I have a malloc like function:
void * MyMalloc(size_t size) { return malloc(size); }
Now to use this for let’s say a char * type;
char * charPointer = static_cast<char *>(MyMalloc(100));
How to get rid of the cast?
I can do this:
template<typename T> T MyMalloc(size_t size) {return static_cast<T>(MyMalloc(size));}
And the callling code is:
char * charPointer = MyMalloc<char *>(100);
This looks better, but is there a way to let the compiler do this for me?
Similar to auto, but my understanding of auto is that auto is determined by the return / assignment type not the needs of the caller.

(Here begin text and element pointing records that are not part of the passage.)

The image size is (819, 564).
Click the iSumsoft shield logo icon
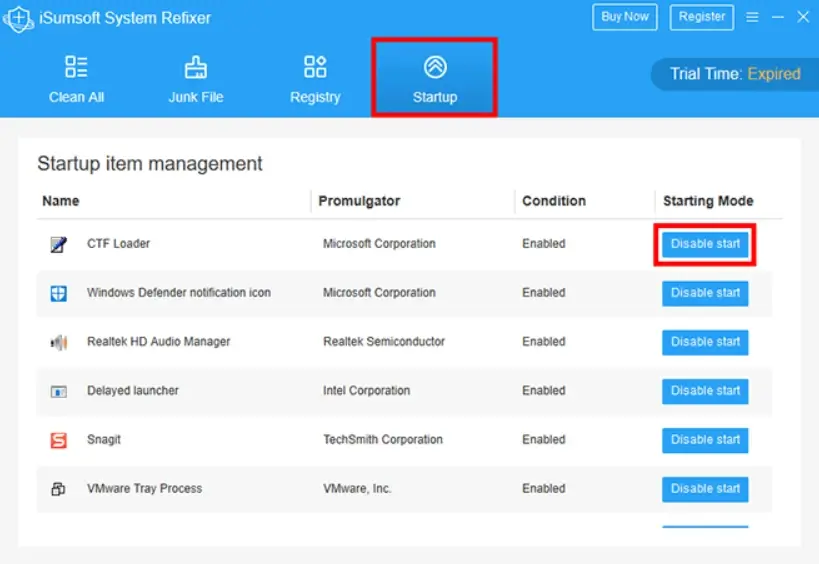pyautogui.click(x=18, y=19)
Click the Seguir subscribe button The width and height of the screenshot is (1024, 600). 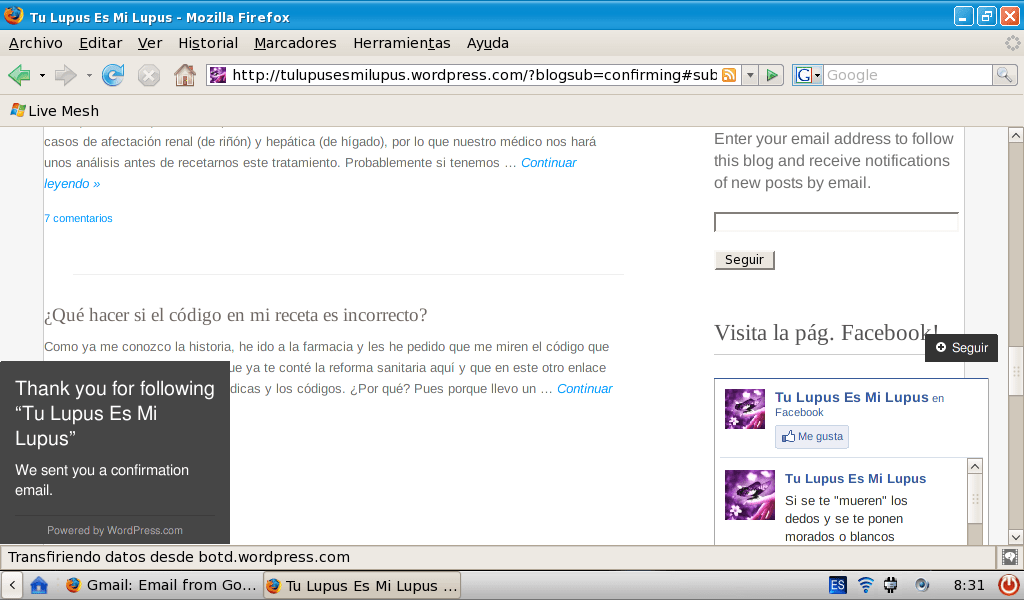coord(744,260)

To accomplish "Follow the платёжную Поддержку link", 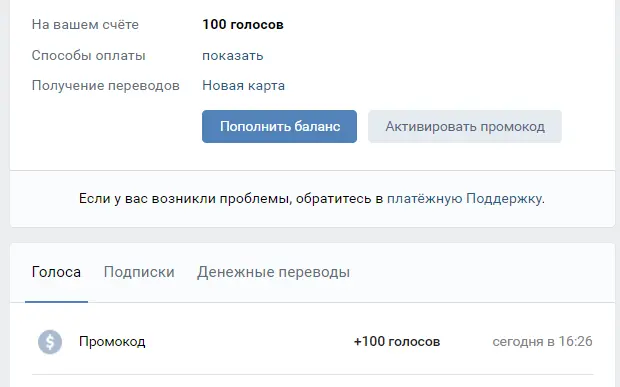I will click(465, 198).
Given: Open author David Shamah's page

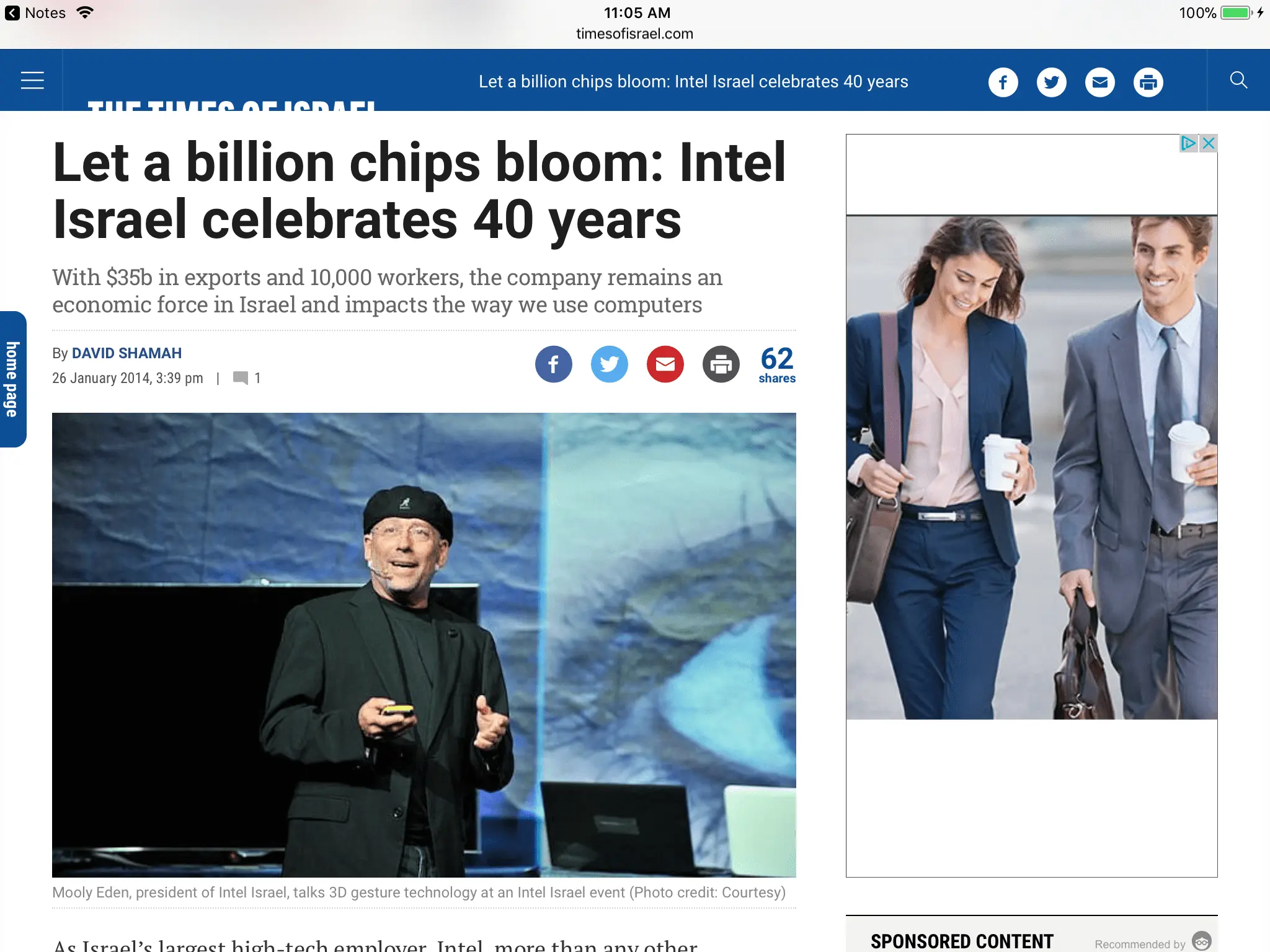Looking at the screenshot, I should click(127, 353).
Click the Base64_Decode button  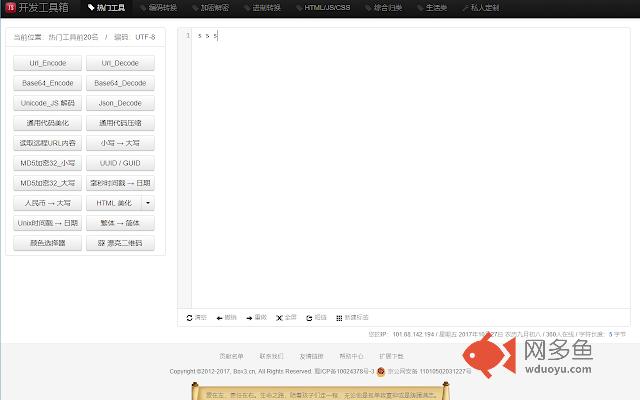tap(120, 83)
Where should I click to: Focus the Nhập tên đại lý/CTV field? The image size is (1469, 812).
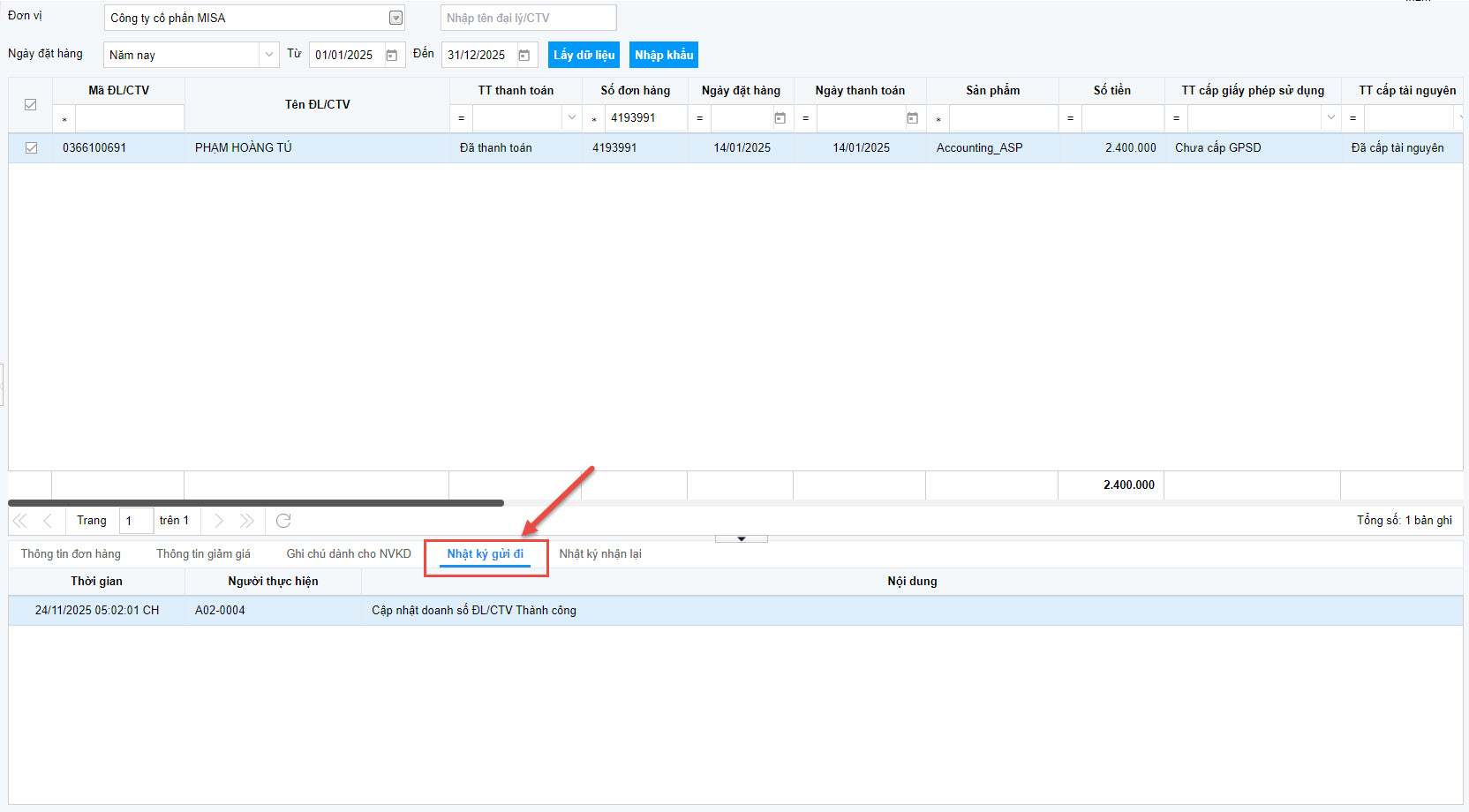tap(528, 18)
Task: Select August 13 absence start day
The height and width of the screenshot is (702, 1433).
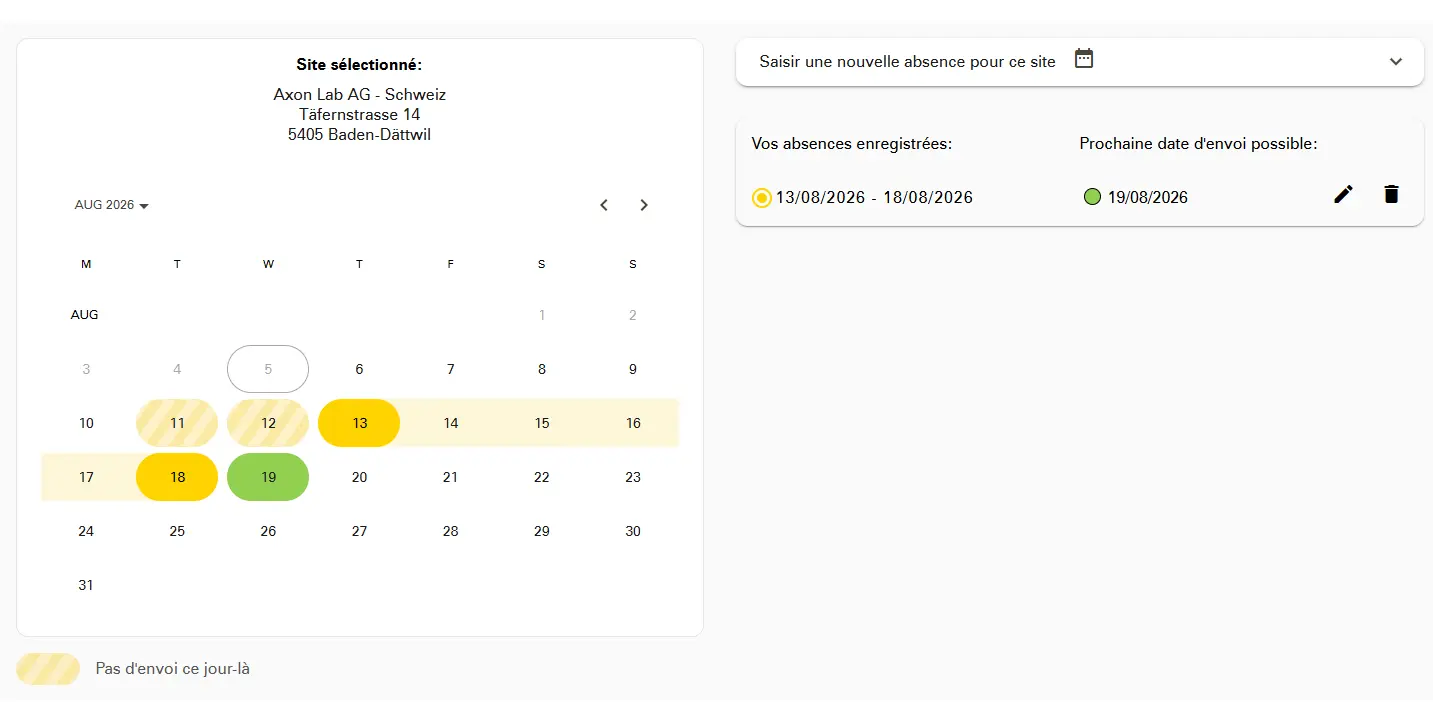Action: point(359,423)
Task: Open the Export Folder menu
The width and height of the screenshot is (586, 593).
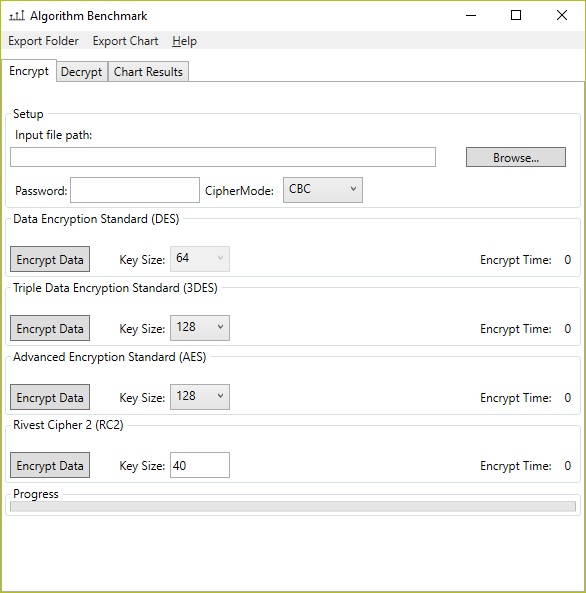Action: point(44,41)
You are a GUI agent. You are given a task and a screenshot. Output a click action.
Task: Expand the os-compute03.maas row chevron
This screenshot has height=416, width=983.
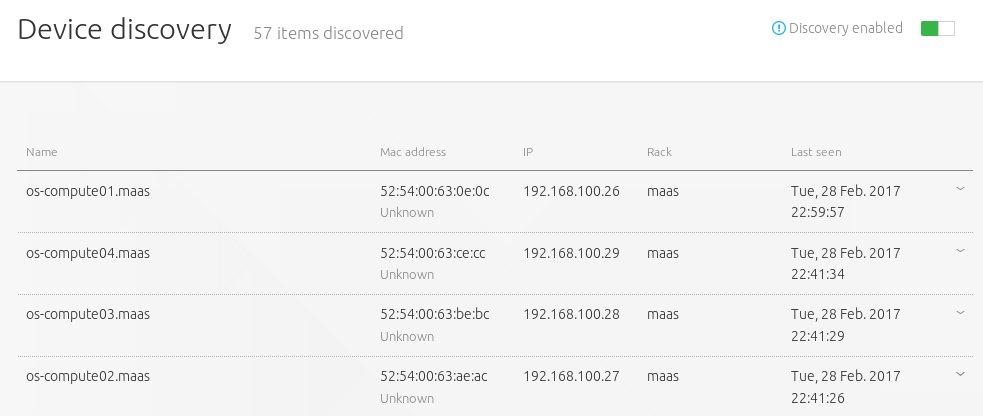click(x=960, y=312)
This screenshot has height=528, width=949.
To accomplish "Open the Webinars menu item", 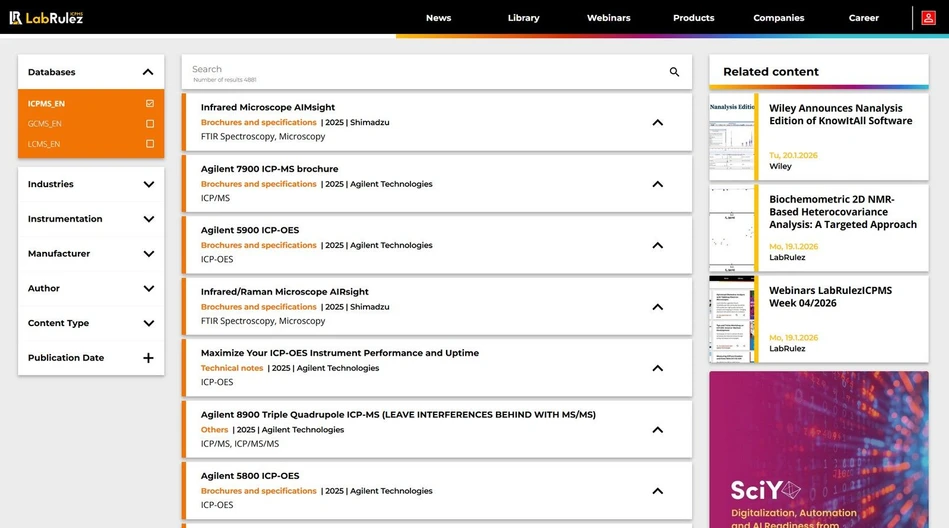I will point(608,18).
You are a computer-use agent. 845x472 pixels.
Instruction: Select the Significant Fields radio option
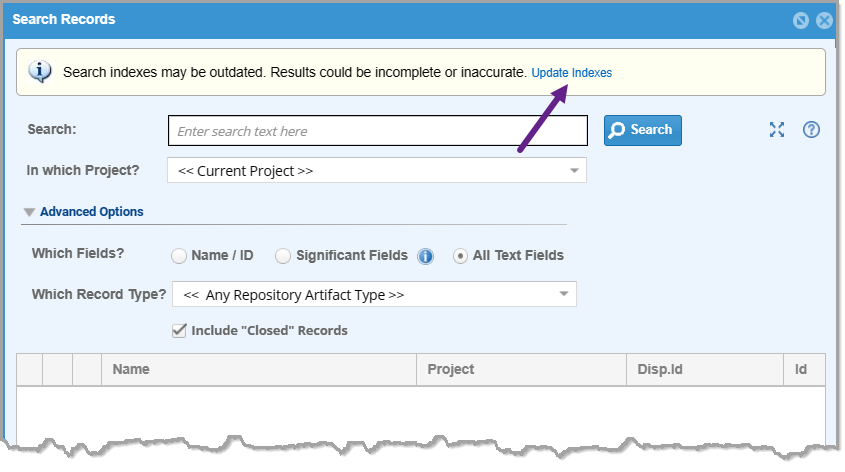point(282,256)
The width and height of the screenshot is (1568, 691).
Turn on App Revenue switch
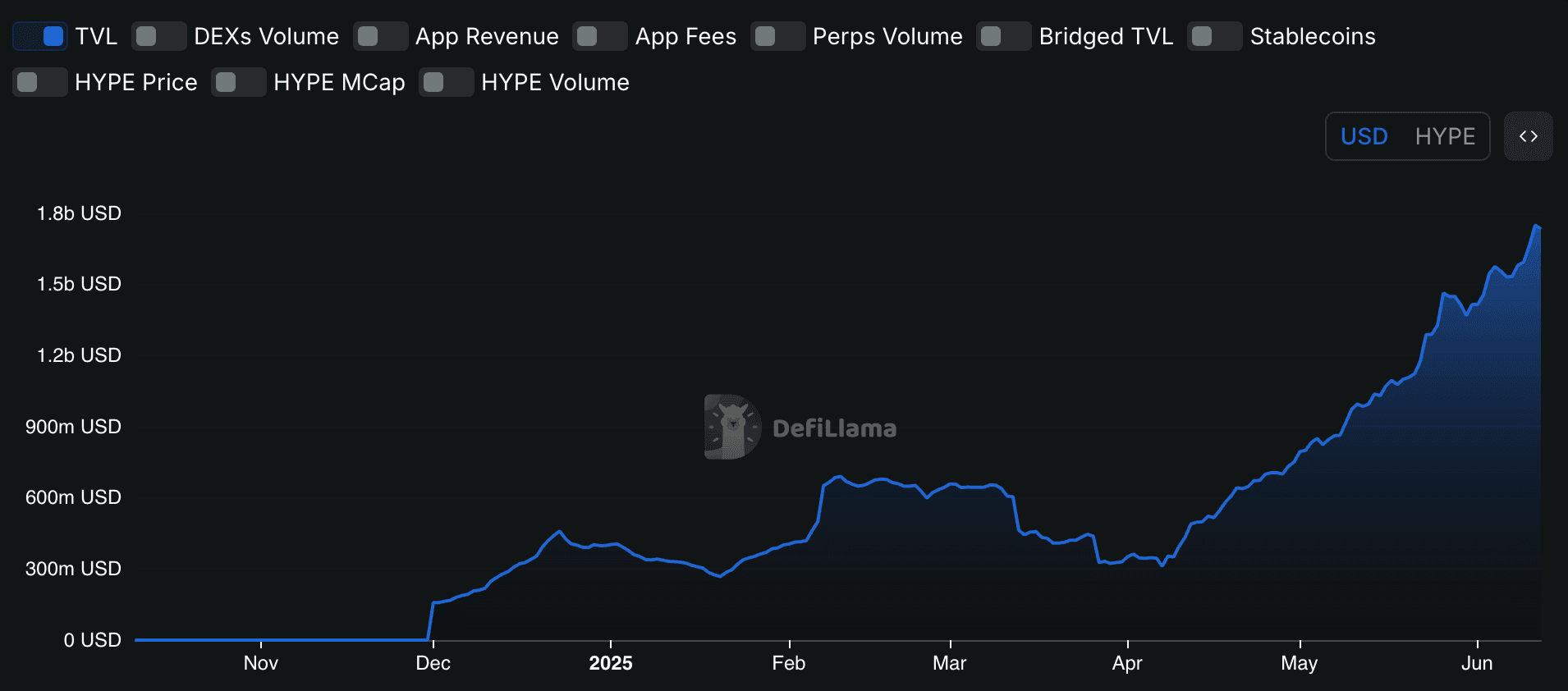tap(380, 36)
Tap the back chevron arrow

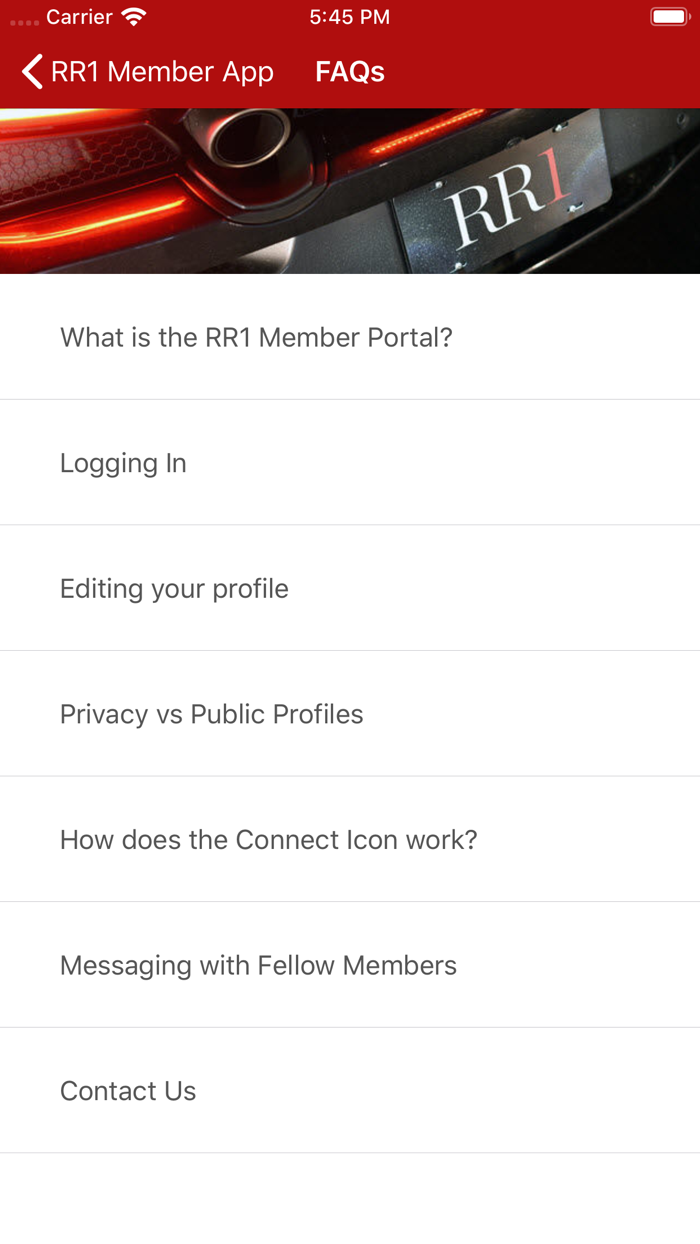(x=32, y=72)
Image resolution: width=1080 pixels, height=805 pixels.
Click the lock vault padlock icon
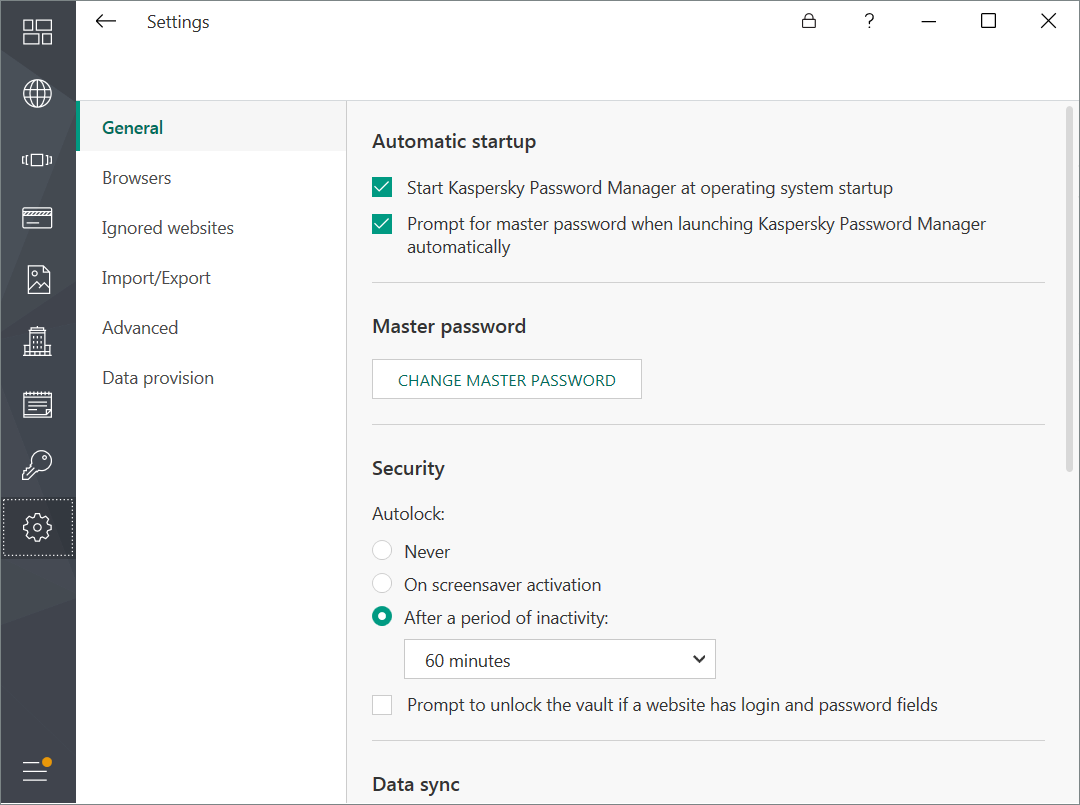click(x=809, y=21)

What I want the calling code to look like is :
char * charPointer = MyMalloc(100);
Of course code like this would not work (and I would not want it to):
int val = MyMalloc(100);
I am not sure this can be done, but it it can be done, I’m sure somebody here knows.
Ty
>Solution :
You can use a class type for this. Classes can have a template conversion operator that will deduce the type you whish to convert to based on the expression it is used in. That gives you a class that looks like
class MyMalloc
{
public:
MyMalloc(std::size_t size) : ptr(malloc(size)) {}
template <typename T>
operator T() { return static_cast<T>(ptr); }
private:
void* ptr;
};
and this lets you use it like
int main()
{
char * charPointer = MyMalloc(100);
}
which you can see working in this live example.